======== EXTRAIT DU TEXTE

Si on veut vraiment trouver une explication plausible pour le traitement
particulier infligé à Cuba, il nous faut chercher ailleurs.

Avant tout, Cuba dérange parce que les Etats-Unis n’ont pas réussi à briser
l’ile au bout de 45 ans. Cuba est une épine dans le pied de l’Empire, ce qui
fait de Cuba une question d’honneur impériale. Cuba est aussi un symbole qui
rapelle à l’Amérique latine et au monde entier qu’il n’est pas nécessaire
d’etre une grande puissance pour résister au siège de l’empire.

Le courage et la dignité suffisent pour arriver à ce résultat. Comme le
faisait remarquer Karl Deutsh, un petit pays avec un gouvernement
particulièrement fort et une population motivée peut sauvegarder son
indépendance, meme au prix à payer qu’impliquerait sa conquête.

================

_OBJET DE L'EXERCICE:_ Recopiez le passage du texte sur Cuba depuis « Le courage et » jusqu'à « qu’impliquerait sa conquête. » inclus. Les données proviennent d'une autre source.

======== EXTRAIT DE SOURCE

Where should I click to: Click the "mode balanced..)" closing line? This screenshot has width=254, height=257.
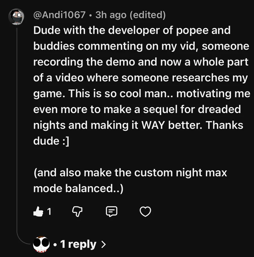[78, 189]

================

_RÉPONSE RÉDIGÉE:_
Le courage et la dignité suffisent pour arriver à ce résultat. Comme le
faisait remarquer Karl Deutsh, un petit pays avec un gouvernement
particulièrement fort et une population motivée peut sauvegarder son
indépendance, meme au prix à payer qu’impliquerait sa conquête.